*Assignment:*
Go through the listing and copy each line that has the string "document" in it.

•••••

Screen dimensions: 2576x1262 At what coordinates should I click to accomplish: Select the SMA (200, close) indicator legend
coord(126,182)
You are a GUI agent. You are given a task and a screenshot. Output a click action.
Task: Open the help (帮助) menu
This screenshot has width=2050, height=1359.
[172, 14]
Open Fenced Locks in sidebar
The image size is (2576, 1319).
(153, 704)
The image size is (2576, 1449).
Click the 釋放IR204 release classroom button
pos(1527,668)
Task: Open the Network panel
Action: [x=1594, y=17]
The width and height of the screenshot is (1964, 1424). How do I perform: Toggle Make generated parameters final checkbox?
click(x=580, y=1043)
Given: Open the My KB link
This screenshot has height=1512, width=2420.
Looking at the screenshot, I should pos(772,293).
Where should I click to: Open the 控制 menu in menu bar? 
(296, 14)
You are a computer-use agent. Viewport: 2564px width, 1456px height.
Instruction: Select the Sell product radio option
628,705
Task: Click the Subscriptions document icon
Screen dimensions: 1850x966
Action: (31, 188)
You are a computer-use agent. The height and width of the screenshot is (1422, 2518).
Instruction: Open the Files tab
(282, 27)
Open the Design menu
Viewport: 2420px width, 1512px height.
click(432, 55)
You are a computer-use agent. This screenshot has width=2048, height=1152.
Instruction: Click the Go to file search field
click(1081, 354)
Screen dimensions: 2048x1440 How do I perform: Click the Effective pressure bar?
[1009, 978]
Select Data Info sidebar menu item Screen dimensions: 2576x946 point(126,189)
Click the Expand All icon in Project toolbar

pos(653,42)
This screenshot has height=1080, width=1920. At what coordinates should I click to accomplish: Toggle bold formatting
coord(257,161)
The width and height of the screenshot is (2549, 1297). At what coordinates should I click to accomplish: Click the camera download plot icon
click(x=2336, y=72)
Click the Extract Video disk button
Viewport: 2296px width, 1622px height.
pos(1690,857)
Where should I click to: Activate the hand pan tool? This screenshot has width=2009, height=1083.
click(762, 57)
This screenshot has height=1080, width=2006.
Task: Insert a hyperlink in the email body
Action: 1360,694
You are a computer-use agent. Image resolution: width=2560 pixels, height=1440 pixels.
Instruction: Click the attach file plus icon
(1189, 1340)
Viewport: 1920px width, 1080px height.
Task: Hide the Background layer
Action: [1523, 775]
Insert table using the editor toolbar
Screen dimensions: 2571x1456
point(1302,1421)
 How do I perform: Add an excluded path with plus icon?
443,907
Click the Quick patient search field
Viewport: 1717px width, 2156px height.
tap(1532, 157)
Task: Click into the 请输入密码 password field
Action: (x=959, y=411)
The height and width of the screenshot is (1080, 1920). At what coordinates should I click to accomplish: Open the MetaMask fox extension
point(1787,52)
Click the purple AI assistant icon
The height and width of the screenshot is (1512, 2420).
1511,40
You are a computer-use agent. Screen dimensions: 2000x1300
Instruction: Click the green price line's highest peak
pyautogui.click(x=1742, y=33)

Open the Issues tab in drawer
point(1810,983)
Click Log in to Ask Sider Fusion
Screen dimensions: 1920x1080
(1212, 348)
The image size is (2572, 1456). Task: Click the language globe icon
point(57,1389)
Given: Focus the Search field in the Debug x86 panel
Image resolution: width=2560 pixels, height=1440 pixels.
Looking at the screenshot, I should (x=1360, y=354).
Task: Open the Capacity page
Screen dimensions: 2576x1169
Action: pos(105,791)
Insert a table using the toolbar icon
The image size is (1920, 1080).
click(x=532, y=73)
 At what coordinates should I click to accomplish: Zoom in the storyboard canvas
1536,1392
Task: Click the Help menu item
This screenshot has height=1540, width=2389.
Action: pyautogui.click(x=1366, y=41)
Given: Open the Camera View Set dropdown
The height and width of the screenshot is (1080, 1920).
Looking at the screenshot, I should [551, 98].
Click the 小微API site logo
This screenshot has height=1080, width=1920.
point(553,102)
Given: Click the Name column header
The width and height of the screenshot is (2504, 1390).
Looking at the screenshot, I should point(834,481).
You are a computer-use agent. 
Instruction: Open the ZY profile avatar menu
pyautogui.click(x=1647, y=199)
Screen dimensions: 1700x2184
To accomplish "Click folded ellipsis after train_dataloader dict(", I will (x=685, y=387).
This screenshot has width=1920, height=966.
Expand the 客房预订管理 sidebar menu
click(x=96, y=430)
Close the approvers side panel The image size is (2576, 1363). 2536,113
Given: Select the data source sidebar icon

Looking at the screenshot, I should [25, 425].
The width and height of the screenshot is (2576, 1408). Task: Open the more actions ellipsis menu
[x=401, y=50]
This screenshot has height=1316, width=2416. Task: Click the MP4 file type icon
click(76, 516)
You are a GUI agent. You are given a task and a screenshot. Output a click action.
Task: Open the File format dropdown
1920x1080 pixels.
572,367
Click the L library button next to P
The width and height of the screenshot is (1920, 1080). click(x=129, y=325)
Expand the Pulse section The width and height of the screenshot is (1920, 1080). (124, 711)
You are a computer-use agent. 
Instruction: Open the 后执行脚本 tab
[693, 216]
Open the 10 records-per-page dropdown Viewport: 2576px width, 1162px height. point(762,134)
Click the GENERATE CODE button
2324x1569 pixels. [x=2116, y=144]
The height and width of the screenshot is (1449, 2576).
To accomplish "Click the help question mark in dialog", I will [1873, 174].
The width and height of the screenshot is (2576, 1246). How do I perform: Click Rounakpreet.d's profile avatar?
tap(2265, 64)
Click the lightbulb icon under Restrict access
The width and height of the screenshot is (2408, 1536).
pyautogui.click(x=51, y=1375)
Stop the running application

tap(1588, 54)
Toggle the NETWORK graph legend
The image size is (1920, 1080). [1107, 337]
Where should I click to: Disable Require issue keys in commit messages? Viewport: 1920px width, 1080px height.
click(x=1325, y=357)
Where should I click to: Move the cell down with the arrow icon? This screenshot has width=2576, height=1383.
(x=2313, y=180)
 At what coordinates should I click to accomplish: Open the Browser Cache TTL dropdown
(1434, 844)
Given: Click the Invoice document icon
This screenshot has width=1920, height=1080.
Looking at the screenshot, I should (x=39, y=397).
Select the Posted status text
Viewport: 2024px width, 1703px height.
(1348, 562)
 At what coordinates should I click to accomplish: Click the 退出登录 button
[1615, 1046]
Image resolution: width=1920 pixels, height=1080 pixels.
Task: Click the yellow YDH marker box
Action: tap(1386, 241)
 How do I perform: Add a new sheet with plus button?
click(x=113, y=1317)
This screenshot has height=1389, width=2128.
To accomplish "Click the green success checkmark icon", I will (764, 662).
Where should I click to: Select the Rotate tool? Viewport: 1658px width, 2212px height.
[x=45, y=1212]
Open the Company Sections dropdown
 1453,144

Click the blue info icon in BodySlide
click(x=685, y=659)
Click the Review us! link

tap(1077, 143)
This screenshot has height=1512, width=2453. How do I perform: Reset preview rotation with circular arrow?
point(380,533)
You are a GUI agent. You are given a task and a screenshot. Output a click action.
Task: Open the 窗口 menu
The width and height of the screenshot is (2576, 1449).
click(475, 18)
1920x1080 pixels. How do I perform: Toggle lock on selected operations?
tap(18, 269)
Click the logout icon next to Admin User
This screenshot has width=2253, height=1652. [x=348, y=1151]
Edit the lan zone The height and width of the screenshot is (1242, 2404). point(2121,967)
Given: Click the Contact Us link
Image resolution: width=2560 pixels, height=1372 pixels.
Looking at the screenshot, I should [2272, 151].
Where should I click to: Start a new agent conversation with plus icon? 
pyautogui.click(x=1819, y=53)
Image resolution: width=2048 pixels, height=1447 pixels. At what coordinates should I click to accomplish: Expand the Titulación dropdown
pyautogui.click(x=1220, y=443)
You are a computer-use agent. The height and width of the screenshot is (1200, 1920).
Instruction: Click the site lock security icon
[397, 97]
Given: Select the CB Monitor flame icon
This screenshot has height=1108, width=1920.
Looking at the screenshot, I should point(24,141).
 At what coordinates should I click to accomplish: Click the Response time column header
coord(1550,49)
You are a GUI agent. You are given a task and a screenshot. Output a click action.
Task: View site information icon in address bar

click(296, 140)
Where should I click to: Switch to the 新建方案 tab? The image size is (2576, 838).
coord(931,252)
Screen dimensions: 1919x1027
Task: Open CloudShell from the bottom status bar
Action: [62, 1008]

•••••

*Response area:*
Task: Click the Subscriptions document icon
Given: Click the Invoice document icon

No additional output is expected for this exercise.